→ **Passage**

━━━━━━

Live Review : Disturbed + Megadeth @ AO Arena, Manchester on October 24th 2025
When is a support act not a support act? The answer is when it is a band as legendary the status as Megadeth. Whilst they are nominally the opener for Disturbed‘s 25th anniversary of “The Sickness”, these shows have become at least a double headliner affair if not an inverted proposition where the most popular act goes on first. Part of this newfound desire by the masses to catch Dave Mustaine and his latest musical luminaries is that we are approaching, apparently, the end. Now we are all a bit more wary after being hoodwinked by Slayer’s big “we are definitely going….oh we are back again” routine, but there is still a realisation that a world without Megadeth is a rather dull one indeed. We are promised a final self-titled album, due early next year, an open-ended jaunt around the world and back, and then the lid will firmly be put on Megadeth’s coffin.

━━━━━━

→ **What is being asked**
According to the concert review, what anniversary is Disturbed marking on these shows? The data after this point is separate from the concert review.

→ **Source data**
━━━━━━

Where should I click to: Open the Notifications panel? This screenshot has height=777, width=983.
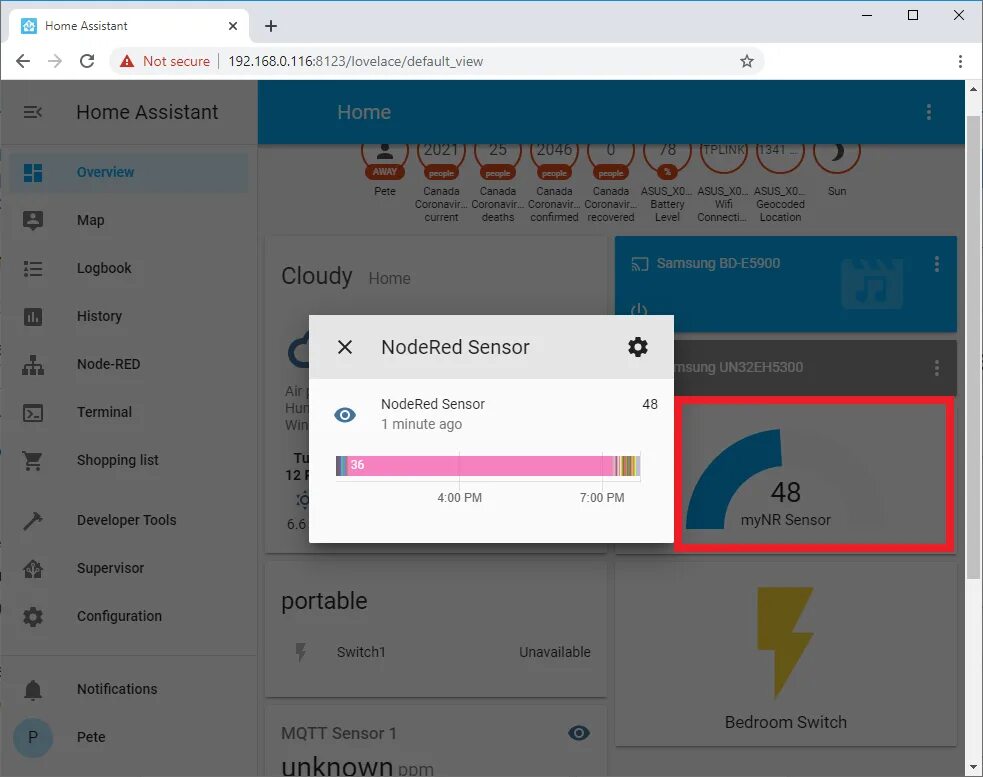pos(33,688)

━━━━━━

→ **In response**
The 25th anniversary of "The Sickness."